◆ **Goal of the exercise**: Starting at the first line of the data below, repeat each line word for word up to and including the line with "Collapse the sidebar using the double-chevron".

(Stored data entries)
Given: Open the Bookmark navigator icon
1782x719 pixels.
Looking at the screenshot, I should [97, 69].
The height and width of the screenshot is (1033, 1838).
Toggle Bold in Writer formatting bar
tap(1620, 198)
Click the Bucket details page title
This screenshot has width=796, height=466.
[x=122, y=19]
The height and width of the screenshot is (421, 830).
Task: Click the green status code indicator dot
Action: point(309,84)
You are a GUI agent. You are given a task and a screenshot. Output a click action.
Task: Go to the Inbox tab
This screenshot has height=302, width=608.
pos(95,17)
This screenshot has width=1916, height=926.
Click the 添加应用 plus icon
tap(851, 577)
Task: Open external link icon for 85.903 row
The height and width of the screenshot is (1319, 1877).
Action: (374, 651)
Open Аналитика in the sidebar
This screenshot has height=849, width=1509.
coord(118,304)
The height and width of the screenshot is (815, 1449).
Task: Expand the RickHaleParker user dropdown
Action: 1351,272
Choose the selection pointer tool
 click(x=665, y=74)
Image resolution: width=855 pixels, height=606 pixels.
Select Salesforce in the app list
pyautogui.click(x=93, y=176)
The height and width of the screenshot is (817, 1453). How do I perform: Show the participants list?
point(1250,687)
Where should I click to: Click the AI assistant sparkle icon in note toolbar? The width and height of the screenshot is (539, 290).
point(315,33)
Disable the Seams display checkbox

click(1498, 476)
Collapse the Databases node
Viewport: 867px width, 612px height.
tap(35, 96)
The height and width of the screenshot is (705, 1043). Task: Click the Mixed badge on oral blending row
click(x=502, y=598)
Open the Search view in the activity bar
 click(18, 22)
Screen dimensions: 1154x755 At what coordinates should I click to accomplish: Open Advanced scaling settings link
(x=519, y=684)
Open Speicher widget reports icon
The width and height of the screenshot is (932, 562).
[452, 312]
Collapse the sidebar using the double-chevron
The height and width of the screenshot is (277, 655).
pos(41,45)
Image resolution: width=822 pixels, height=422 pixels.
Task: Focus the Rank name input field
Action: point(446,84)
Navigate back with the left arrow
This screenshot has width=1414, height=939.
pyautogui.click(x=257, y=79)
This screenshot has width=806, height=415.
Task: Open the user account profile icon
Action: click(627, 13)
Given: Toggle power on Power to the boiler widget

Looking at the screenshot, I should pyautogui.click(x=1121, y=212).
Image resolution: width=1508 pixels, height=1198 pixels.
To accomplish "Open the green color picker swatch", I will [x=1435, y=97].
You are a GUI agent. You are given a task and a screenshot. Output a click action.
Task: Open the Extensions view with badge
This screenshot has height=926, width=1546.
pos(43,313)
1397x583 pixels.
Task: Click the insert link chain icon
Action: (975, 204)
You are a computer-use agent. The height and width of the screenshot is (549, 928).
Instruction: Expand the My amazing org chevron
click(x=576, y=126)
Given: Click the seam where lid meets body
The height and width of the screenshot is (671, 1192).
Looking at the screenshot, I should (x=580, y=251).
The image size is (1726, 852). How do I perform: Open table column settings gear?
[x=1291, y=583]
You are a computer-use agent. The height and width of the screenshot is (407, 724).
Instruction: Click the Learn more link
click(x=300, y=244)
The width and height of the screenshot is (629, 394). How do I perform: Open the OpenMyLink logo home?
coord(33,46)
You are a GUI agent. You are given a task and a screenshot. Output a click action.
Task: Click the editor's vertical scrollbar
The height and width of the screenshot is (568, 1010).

◆ **Result for this task**:
Given: Open the Bookmark navigator icon
1782x719 pixels.
Looking at the screenshot, I should [97, 69].
The height and width of the screenshot is (1033, 1838).
Toggle Bold in Writer formatting bar
tap(1620, 198)
Click the Bucket details page title
This screenshot has width=796, height=466.
[x=122, y=19]
The height and width of the screenshot is (421, 830).
Task: Click the green status code indicator dot
Action: point(309,84)
You are a GUI agent. You are given a task and a screenshot. Output a click action.
Task: Go to the Inbox tab
This screenshot has height=302, width=608.
pos(95,17)
This screenshot has width=1916, height=926.
Click the 添加应用 plus icon
tap(851, 577)
Task: Open external link icon for 85.903 row
The height and width of the screenshot is (1319, 1877).
Action: (374, 651)
Open Аналитика in the sidebar
This screenshot has height=849, width=1509.
coord(118,304)
The height and width of the screenshot is (815, 1449).
Task: Expand the RickHaleParker user dropdown
Action: 1351,272
Choose the selection pointer tool
 click(x=665, y=74)
Image resolution: width=855 pixels, height=606 pixels.
Select Salesforce in the app list
pyautogui.click(x=93, y=176)
The height and width of the screenshot is (817, 1453). How do I perform: Show the participants list?
point(1250,687)
Where should I click to: Click the AI assistant sparkle icon in note toolbar? The width and height of the screenshot is (539, 290).
point(315,33)
Disable the Seams display checkbox

click(1498, 476)
Collapse the Databases node
Viewport: 867px width, 612px height.
tap(35, 96)
The height and width of the screenshot is (705, 1043). Task: Click the Mixed badge on oral blending row
click(x=502, y=598)
Open the Search view in the activity bar
 click(18, 22)
Screen dimensions: 1154x755 At what coordinates should I click to accomplish: Open Advanced scaling settings link
(x=519, y=684)
Open Speicher widget reports icon
The width and height of the screenshot is (932, 562).
[452, 312]
Collapse the sidebar using the double-chevron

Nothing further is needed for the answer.